Taggart could describe the Honda. In minutes, they would have the license-plate number from the Department of Motor Vehicles. He could not afford to rack up body damage that would make the car even more identifiable.

He arrived at a traffic signal at Pacific Coast Highway. Red.

Heavy traffic surged north and south on the divided highway.

He couldn't jump the light and weave into the flow without precipitating a chain reaction of collisions, with himself at the center of the ultimate snarl.

He glanced at the rearview mirror. Some kind of paneled truck or muscle van approached, still a block away. The roof appeared to be outfitted with an array of emergency beacons, like those on a police vehicle.

This was a street lined with mature trees. The dappling shadows and piercework of light rippled in veils across the moving vehicle, making it difficult to identify.

Out on northbound lanes of the Pacific Coast Highway, a police car passed, parting the traffic before it with emergency beacons but not with a siren.

Behind the Honda, the worrisome vehicle cruised within half a block, at which point Mitch could read the word ambulance on the brow above the windshield. They were in no hurry. They must be off duty or carrying the dead.

He exhaled a pent-up breath. The ambulance braked to a stop behind him, and his relief was short-lived when he wondered whether paramedics usually listened to a police scanner.

The traffic light changed to green. He crossed the southbound lanes and turned left, north on Coast Highway.

One bead of sweat chased another down the nape of his neck, under his collar, along the spillway of his spine.

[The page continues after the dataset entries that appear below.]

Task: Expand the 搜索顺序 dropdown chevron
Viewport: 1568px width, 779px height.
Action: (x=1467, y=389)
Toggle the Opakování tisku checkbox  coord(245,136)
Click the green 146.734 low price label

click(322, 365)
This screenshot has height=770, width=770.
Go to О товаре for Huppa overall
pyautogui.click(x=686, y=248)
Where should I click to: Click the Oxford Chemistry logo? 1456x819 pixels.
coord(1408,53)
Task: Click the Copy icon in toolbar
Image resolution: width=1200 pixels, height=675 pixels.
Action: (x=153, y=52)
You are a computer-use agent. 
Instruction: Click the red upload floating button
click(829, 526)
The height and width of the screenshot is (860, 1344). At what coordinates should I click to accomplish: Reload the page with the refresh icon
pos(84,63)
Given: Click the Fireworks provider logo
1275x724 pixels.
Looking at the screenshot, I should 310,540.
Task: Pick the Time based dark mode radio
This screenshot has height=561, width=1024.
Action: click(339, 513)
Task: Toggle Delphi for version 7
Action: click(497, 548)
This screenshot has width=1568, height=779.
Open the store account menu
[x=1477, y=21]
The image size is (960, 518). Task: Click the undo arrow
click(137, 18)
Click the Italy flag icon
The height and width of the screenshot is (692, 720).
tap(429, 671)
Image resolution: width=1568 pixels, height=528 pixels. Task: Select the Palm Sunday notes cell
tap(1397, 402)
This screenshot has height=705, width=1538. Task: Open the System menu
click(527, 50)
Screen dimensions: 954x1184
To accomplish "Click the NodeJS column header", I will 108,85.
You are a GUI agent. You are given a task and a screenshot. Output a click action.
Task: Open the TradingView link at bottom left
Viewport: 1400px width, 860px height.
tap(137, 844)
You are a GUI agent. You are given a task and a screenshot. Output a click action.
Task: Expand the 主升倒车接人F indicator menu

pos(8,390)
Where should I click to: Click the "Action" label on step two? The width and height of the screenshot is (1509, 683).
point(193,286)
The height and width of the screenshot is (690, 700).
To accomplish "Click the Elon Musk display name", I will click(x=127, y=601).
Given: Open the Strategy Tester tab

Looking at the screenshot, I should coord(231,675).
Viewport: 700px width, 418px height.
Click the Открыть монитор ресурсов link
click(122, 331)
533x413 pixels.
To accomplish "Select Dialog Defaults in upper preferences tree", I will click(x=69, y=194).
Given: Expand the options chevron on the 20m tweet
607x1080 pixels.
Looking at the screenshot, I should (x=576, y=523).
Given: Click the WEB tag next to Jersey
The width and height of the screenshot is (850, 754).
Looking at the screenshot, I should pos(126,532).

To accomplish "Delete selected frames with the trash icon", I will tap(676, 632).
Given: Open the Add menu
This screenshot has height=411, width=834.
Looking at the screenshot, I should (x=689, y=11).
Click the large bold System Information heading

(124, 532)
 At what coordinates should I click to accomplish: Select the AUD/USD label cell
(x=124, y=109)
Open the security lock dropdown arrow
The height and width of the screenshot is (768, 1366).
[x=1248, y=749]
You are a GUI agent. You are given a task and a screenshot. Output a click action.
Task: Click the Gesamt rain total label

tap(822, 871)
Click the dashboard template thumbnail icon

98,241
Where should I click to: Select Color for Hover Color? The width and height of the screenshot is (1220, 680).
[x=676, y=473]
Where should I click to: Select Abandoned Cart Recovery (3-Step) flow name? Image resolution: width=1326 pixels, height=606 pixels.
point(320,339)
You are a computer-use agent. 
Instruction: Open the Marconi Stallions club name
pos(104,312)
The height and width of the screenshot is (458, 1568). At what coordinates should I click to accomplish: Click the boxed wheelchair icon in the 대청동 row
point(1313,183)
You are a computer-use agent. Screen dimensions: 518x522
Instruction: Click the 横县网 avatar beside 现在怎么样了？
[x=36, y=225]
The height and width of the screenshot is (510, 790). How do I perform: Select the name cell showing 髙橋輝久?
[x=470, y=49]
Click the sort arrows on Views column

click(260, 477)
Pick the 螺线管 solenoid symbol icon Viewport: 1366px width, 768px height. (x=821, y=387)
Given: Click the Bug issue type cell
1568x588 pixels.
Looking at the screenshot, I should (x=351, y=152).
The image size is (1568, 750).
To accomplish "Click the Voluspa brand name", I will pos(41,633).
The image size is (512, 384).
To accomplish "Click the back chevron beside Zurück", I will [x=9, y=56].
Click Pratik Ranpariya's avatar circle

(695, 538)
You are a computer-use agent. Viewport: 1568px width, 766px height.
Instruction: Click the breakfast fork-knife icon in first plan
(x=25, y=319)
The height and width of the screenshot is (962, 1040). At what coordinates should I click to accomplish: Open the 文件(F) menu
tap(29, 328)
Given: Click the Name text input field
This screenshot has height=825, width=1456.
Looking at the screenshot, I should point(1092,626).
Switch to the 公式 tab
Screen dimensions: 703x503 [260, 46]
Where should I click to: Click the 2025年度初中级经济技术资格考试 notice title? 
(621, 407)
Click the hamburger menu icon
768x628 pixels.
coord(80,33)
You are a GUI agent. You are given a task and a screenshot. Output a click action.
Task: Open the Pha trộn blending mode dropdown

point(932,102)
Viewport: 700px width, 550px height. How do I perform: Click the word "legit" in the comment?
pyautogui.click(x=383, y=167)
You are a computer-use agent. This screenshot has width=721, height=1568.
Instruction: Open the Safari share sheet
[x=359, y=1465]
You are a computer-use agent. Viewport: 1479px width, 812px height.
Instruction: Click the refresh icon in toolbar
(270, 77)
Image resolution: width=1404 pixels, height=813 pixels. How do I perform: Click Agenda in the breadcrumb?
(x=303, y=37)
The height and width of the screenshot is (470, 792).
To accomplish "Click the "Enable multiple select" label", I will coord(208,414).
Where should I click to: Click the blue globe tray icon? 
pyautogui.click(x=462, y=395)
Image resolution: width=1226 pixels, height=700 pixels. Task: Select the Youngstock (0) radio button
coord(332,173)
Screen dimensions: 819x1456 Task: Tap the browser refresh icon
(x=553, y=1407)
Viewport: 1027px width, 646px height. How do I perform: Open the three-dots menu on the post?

He had traveled only a block on Coast Highway when a siren shrilled behind him: this time, in the rearview mirror, a police car.

Only fools led cops on a chase. They had air resources as well as a lot of iron on the ground.

Defeated, Mitch steered toward the curb. As he vacated the lane, the squad car shot past him and away.

From the curb, Mitch watched until the cruiser left the highway two blocks ahead. It turned left into the north end of the Village.

Evidently Taggart hadn't yet sufficiently recovered his wits to give them a description of the Honda.

Mitch took a very deep breath. He took another. He wiped the back of his neck with one hand. He blotted his hands on his jeans.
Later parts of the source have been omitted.